Preferred Qualifications:- Microsoft certifications such as SC-300 (Microsoft Identity and Access Administrator Associate), AZ-500, or MS-500.
- Experience with Microsoft Entra Verified ID, Entitlement Management, or Identity Governance features.
- Familiarity with third-party PAM or IGA tools such as CyberArk, SailPoint, or Saviynt.
- Experience with SIEM platforms, particularly Microsoft Sentinel, for identity threat detection and response.
- Knowledge of compliance frameworks including SOX, HIPAA, NIST Cybersecurity Framework, and ISO 27001.
- Exposure to DevSecOps practices and integration of IAM controls into CI/CD pipelines.

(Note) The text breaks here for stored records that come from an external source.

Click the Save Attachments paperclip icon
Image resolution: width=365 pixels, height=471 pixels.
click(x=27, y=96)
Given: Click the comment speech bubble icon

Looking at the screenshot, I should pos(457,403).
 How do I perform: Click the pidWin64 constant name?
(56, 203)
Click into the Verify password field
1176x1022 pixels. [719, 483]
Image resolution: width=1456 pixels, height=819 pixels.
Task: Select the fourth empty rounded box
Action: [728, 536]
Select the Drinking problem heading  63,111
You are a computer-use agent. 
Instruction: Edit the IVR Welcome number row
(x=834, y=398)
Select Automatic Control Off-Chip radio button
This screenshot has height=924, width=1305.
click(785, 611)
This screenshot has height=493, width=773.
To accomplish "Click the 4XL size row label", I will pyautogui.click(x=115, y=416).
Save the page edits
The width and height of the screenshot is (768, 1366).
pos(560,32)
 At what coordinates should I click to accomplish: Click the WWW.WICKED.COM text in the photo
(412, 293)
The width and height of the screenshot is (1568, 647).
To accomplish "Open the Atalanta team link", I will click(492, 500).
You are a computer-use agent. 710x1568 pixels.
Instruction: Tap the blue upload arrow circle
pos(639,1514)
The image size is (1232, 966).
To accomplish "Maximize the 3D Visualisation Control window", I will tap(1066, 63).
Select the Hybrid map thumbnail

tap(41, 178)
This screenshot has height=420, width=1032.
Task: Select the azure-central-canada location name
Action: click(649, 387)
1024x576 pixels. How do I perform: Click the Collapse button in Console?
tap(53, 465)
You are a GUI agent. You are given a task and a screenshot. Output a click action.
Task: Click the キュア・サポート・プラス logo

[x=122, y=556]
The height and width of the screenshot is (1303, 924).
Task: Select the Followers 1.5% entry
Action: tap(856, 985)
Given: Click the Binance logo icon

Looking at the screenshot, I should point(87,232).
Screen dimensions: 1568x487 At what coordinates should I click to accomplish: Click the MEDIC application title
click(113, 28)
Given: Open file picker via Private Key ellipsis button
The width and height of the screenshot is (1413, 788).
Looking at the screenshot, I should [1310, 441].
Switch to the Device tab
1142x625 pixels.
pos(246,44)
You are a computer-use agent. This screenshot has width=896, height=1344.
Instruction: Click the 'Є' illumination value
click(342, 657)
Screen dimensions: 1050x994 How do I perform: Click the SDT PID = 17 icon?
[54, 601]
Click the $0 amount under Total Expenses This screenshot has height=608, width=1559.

Salary:- Competitive base salary commensurate with experience, plus annual performance bonus.
- The salary for this role will range from 101,100 USD to 161,800 USD annual based on full-time employment. Salary offers are based on a wide range of factors including but not limited to location, relevant skills, training, experience, education, etc.
- Certain roles may be eligible for performance-based incentive compensation and/or long-term incentives. Incentives could be discretionary or non-discretionary depending on the plan.
- Novanta supports all aspects of your life's needs. This position provides a full range of medical, financial, and other benefits to make your quality of life better
Comprehensive health benefits including medical, dental, and vision insurance.
401(k) retirement plan with company match.
Generous paid time off, company holidays, and flexible scheduling.
Remote or hybrid work flexibility based on role and team needs.
Ongoing professional development support, including funding for certifications and training.
Collaborative, inclusive culture driven by innovation and continuous improvement.
The opportunity to work with cutting-edge technology at a global precision medicine and motion company.